> _DATA FOR THIS EXERCISE_
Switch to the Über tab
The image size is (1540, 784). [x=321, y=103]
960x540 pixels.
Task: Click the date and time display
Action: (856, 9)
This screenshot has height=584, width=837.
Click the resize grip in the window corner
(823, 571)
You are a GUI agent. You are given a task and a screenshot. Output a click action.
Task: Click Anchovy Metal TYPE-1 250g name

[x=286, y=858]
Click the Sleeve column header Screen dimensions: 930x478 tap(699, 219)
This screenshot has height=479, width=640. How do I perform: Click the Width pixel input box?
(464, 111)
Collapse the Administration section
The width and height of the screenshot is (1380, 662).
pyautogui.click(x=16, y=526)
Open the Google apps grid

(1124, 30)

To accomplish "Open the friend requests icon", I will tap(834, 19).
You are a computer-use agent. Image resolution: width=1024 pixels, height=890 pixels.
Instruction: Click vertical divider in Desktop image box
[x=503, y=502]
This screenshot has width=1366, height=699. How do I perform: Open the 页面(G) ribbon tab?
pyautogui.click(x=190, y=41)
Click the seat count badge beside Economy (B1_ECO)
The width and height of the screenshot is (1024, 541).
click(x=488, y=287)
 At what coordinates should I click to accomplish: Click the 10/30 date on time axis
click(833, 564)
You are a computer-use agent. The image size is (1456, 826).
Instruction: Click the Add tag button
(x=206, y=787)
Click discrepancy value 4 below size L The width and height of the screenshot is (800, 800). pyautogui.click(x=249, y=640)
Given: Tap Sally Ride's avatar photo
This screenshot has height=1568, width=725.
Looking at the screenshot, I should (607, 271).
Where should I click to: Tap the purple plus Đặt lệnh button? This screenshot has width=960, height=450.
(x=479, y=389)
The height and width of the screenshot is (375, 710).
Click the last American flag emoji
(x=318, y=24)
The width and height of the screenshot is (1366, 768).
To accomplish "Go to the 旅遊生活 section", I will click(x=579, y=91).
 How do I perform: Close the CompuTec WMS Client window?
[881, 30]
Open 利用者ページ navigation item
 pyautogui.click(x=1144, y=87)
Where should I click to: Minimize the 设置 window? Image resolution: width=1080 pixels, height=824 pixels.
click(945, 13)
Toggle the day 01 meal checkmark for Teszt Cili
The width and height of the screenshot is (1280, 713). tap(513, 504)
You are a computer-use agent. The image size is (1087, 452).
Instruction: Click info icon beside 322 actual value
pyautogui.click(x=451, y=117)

> _TASK OBJECTIVE_
Copy out every line of the material above that contains the string "agent".

> _OUTPUT FOR THIS TASK_
You are a GUI agent. You are given a task and a screenshot. Output a click action.
You are a computer-use agent. Image resolution: width=1024 pixels, height=890 pixels.
You are a computer-use agent. The image size is (1456, 826).
You are a computer-use agent. The image size is (1087, 452).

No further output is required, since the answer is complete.